Thursday, October 25, 2007

Ozone in the Troposphere

…well yes you did get some kind of award for “Mostest Detailed Information on an Obscure Topic”. –JP Stormcrow

[D]on’t tempt me to go all photochemical on your ass. If you want detailed information on really obscure topics, I can bury you. –James Killus

Ozone is the key ingredient in photochemical smog. Air quality standards for smog are designed to limit ozone on the assumption that, if ozone is reduced, other photochemical smog constituents will also be reduced. While other air pollutants like carbon monoxide and fine particulates are, by and large, directly emitted, ozone is a “secondary air pollutant,” meaning that it is formed by chemical processes in the atmosphere.

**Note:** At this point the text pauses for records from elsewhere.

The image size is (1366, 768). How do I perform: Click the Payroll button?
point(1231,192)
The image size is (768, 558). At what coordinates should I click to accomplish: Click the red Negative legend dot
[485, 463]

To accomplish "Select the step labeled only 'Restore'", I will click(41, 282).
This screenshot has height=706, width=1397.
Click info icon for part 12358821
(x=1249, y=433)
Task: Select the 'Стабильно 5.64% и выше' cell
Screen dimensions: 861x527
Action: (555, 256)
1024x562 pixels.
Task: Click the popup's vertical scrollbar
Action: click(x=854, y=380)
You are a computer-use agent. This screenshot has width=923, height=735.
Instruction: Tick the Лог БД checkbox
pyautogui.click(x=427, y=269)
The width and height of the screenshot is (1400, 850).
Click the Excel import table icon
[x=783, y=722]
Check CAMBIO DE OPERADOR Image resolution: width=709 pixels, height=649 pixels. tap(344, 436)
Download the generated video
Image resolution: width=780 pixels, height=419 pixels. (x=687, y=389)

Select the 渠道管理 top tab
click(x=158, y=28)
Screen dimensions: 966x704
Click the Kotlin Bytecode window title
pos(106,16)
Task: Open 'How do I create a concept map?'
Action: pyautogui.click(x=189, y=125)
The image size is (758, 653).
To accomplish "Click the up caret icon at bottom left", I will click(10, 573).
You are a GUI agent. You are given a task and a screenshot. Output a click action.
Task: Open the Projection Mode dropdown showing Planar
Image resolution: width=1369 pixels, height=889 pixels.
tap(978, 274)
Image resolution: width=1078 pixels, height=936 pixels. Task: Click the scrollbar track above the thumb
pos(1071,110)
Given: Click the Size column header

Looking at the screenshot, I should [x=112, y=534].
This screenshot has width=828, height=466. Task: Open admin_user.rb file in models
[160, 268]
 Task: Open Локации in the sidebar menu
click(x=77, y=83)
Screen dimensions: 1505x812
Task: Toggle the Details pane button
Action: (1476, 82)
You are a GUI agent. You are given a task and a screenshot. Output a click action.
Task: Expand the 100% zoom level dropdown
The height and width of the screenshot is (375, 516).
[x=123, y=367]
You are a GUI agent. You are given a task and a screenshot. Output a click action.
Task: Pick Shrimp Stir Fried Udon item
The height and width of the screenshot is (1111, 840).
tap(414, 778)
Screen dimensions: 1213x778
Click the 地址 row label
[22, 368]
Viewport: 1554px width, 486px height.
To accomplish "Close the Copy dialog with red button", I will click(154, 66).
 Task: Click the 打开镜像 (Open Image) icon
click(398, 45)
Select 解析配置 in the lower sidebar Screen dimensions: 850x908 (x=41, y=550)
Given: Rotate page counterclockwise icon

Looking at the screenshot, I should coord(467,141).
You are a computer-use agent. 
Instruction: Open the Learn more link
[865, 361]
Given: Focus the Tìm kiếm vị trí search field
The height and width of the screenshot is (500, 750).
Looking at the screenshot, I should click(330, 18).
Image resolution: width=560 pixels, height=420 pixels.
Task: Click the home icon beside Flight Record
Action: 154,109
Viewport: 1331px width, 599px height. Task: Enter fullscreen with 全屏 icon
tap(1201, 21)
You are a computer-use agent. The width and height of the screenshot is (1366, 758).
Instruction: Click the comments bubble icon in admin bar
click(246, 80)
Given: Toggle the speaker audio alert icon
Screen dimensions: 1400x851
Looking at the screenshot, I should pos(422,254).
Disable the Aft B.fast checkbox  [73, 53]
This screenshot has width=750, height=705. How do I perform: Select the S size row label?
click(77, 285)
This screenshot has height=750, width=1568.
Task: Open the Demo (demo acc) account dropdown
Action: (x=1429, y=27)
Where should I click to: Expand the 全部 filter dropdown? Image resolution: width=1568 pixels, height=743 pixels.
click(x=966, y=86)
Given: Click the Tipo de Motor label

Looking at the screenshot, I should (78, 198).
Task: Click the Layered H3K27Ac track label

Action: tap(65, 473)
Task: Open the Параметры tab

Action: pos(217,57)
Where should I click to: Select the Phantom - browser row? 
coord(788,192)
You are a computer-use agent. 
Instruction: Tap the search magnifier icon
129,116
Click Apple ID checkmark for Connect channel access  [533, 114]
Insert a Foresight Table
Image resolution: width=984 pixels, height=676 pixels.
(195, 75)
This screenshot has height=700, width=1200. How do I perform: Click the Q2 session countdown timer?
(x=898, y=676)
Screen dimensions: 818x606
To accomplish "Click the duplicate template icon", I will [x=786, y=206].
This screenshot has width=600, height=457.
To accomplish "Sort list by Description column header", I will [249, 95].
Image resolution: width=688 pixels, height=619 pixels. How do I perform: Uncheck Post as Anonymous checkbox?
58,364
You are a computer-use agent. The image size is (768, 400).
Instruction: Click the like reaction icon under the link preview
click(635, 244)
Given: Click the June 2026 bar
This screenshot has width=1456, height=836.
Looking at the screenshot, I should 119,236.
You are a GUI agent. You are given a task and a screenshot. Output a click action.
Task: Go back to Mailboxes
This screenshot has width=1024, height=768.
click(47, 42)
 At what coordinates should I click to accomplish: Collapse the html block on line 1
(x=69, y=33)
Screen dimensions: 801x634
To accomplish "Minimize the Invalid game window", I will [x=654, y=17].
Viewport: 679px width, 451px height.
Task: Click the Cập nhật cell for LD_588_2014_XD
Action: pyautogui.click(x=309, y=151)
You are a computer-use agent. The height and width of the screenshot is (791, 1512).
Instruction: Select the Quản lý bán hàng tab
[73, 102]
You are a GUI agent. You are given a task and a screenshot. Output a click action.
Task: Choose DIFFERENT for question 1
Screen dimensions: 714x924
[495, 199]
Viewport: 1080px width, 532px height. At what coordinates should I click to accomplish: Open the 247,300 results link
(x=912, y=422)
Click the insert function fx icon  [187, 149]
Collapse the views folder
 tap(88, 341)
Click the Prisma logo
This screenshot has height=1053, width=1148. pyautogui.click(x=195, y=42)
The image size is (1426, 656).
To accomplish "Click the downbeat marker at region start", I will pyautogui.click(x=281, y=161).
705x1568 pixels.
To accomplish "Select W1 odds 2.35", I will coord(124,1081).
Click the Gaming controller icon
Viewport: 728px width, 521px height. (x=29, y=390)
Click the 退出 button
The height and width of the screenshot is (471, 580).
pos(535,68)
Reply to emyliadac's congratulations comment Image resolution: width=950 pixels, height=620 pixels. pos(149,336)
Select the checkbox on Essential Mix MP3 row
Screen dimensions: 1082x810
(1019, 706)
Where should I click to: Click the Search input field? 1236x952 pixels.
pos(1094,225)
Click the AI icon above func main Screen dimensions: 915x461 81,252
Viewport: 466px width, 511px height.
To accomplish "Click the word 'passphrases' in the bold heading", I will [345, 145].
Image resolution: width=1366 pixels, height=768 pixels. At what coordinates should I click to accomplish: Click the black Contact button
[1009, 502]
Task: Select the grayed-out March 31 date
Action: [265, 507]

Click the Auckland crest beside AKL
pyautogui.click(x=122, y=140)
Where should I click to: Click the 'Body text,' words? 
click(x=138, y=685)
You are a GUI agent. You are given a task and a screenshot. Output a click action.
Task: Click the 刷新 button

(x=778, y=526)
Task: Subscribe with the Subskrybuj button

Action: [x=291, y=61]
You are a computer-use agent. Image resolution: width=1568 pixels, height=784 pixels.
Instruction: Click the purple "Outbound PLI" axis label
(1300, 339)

There is, however, a natural background of ozone in the troposphere, the layer of air that contains 90% of the atmosphere, and the part of the atmosphere where we breathe, where weather happens, etc. Some of the tropospheric ozone is from the stratosphere; it slowly leaks down from above, through the tropopause, a very strong thermal inversion that exists, in fact, because the stratosphere contains so much ozone. Ozone absorbs infra-red radiation, so the stratosphere heats up and forms a thermal inversion “cap” that suppresses convective mixing. (The stratosphere is hot only in the relative sense. It’s still very cold; it’s just not as cold as the air immediately below it).

Most ozone in the stratosphere is formed by the direct photo-dissociation of oxygen by very short wave UV light, i.e., a different production pathway that can exist in the troposphere, because the stratosphere absorbs all the UV in those wavelengths before it reaches the troposphere. But near the bottom of the stratosphere, some of the ozone that is produced is formed by the “smog reactions,” from traces hydrocarbons (mostly methane) that manage to get through the tropopause, plus some nitrogen oxides that are formed from solar proton events, emitted from high altitude aircraft, and produced from the photolysis of nitric acid.

The smog reactions also work in the troposphere, of course, and not just in urban areas, although that’s where they are most obvious and where they were first studied. But there are natural sources of both reactive hydrocarbons (from trees, oil seepage, etc.) and nitrogen oxides (forest fires, lightning, bacterial action), and it’s pretty obvious (and inevitable) that some ozone will form that way.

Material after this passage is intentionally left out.